Wednesday, January 11, 2017

Gone Fishing on Ganymede

In the past, fishing was a skill used to provide food for the table. Whether or not ancient man enjoyed the process, they needed to be good at it – or at hunting – in order to thrive. Today, fishing on a personal level has become a pleasurable activity for some. They don’t need to do it to put fish on the dinner table, but they find the experience rewarding. Some go so far as to try for ‘a big fish’ out in the middle of the ocean.

What do you suppose will happen when humans find their way to other planets?

Water has been found on our moon, Mars, Ceres, even Pluto, as well as various other places.
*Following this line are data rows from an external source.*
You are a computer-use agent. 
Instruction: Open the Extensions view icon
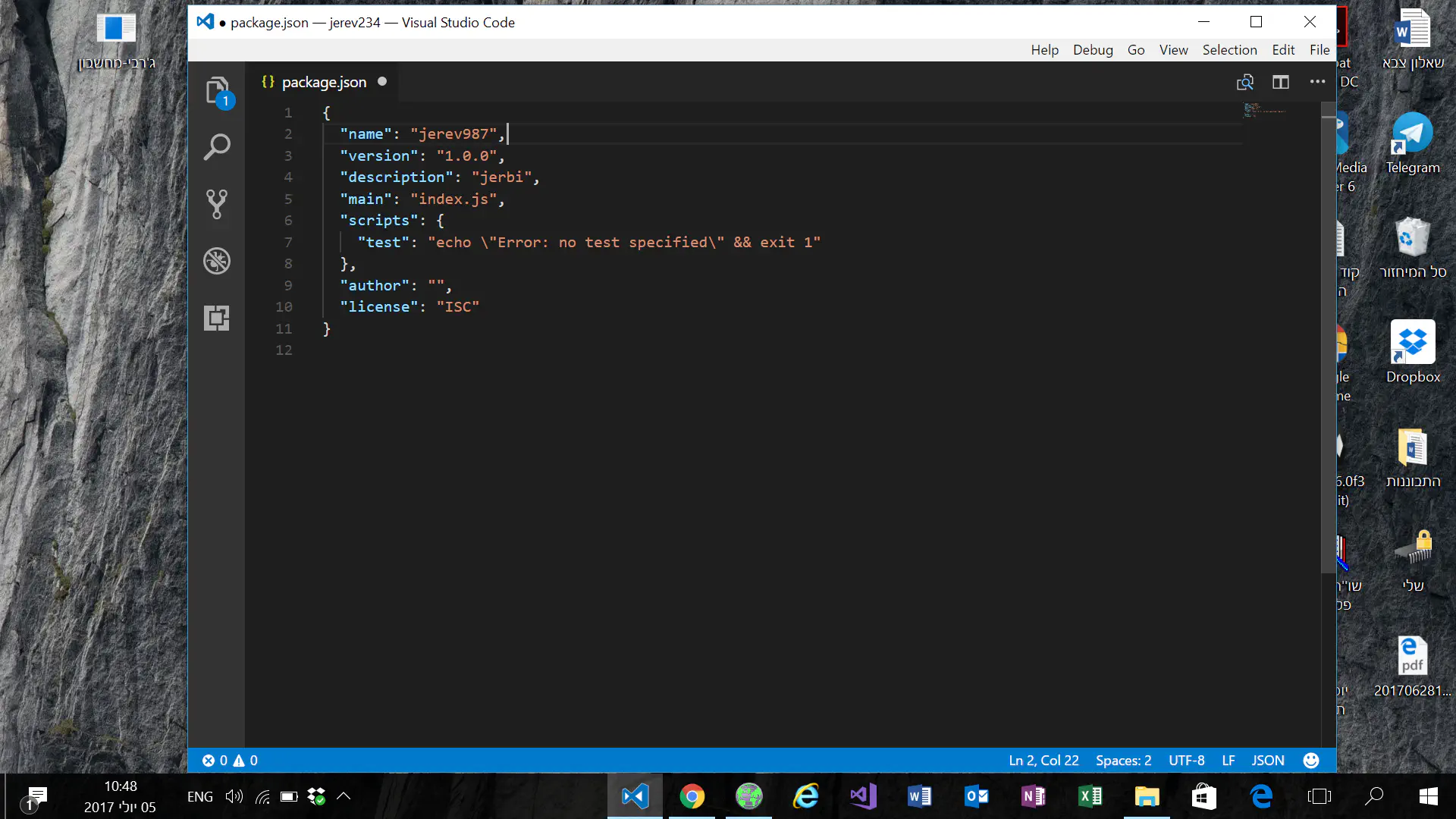pos(217,318)
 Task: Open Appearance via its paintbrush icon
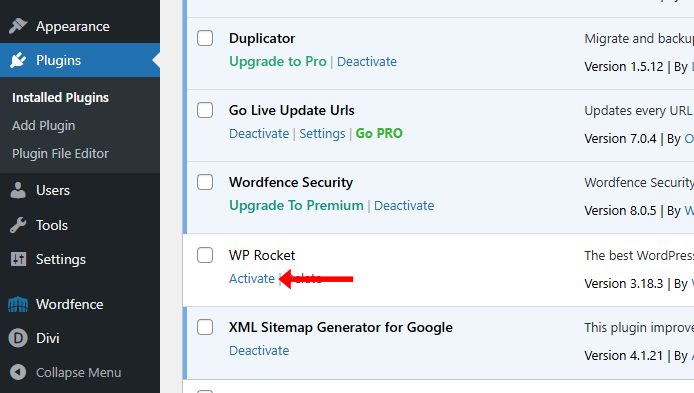18,26
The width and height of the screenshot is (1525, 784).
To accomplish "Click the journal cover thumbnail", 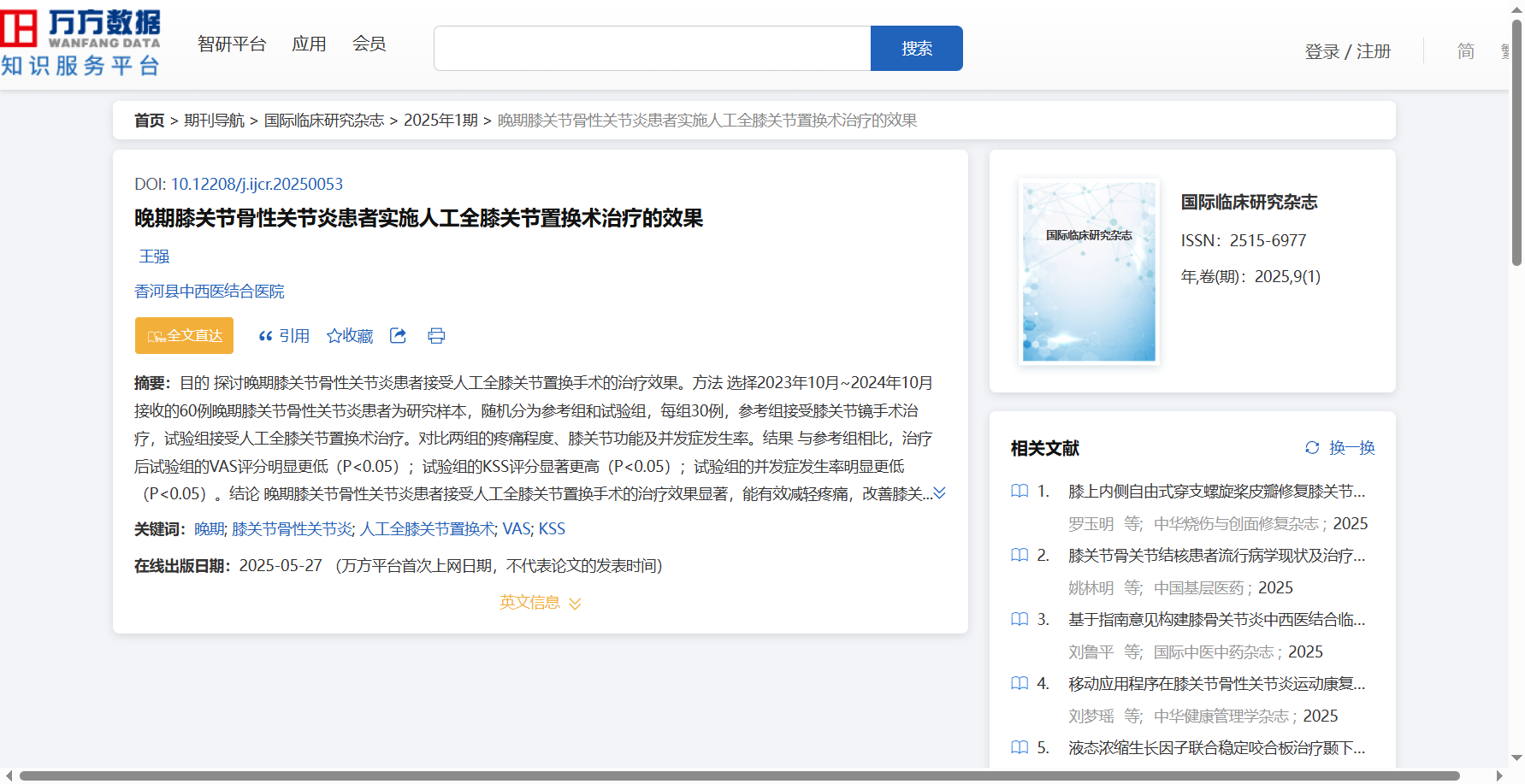I will 1089,271.
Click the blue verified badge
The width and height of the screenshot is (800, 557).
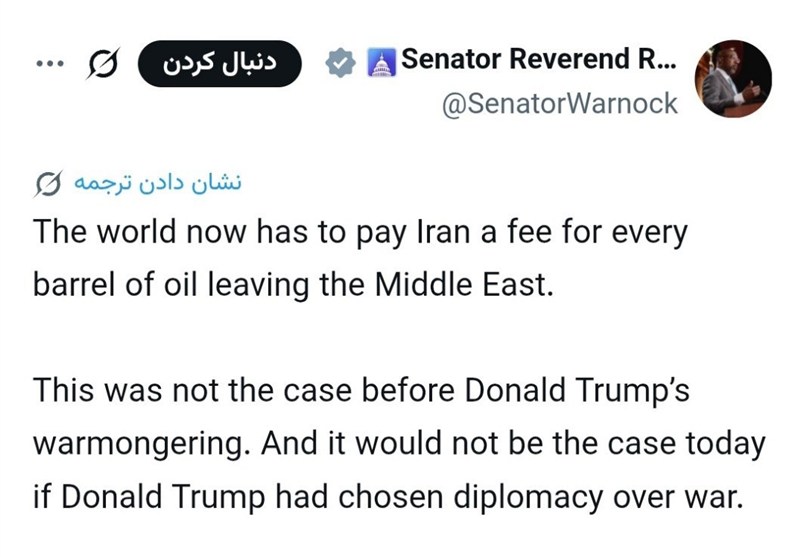[x=342, y=64]
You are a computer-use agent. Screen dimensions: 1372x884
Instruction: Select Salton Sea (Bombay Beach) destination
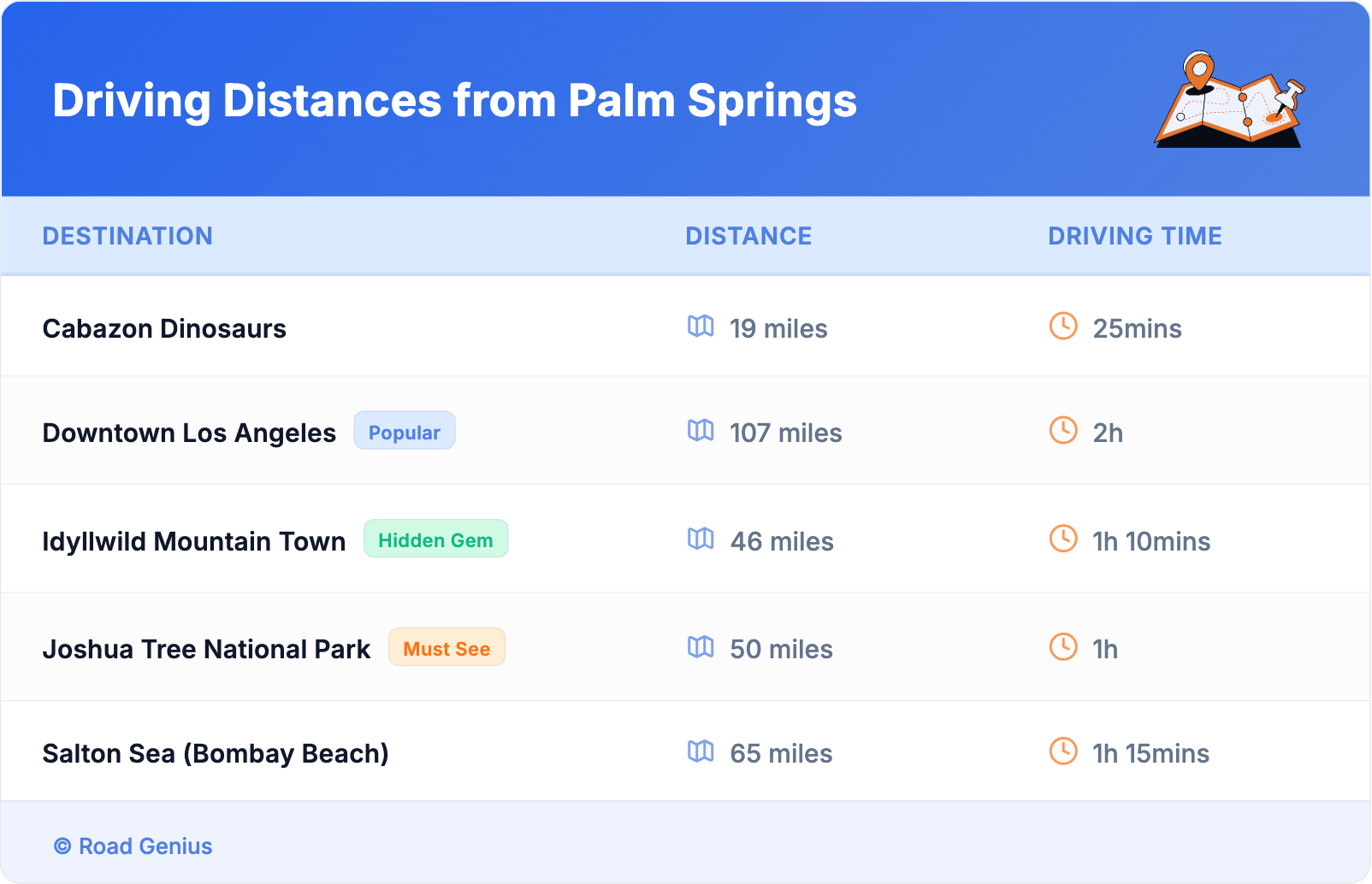216,754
On Ganymede, a moon of Jupiter, salty water is hidden under a thick (about 95 miles) crust of ice. There is probably more water on Ganymede than all of the Earth’s surface water combined. Scientists believe that ocean is 60 miles deep, about 10 times the deepest part of any Earth ocean.

I can envision future tours being organized to take die-hard fishers to Ganymede to drill a big hole in the exterior ice to facilitate fishing. I doubt if they’ll dangle a 100-mile-long fishing line into that hole – think how long it would take to reel it back in! So maybe their spacesuit for leaving the space boat would also be a diving suit, and they would ‘hunt’ for ‘fish’ with a spear gun.

Hmm. There’s problems with that vision, according to some of what I read. The Ganymede’s ocean is not only covered with ice, it also rests on ice, pressurized into a crystalized form. On other moons, the ocean bed is rock, which apparently keeps the water warmer, and provides various minerals as it is eroded by the salty ocean. The theory is that those warmer, rock-bedded oceans are far more likely to produce some kind of ‘life.’

Still, we keep getting surprised, the more we look around our neighborhood, don’t we? And science fiction writers like to take the science we know now and extrapolate possibilities we don’t – yet - have any proof for.

So, how about this? There’s a lot of different salts, besides table salt, which could be helping Ganymede’s ocean remain liquid. Nobody definitively stated the only salt in Ganymede’s ocean was NaCl (table salt), so these other salts could provide minerals for building ‘life’. I’m not sure the temperature of the ocean is that big a deal, but the salty ocean of Ganymede reacts to the magnetic field of Jupiter, and I’m thinking that reaction might produce some heat, although probably not much.

Sounds good to me. So good, I anticipate someone will make some money someday, selling signs that say, “Gone Fishing on Ganymede.”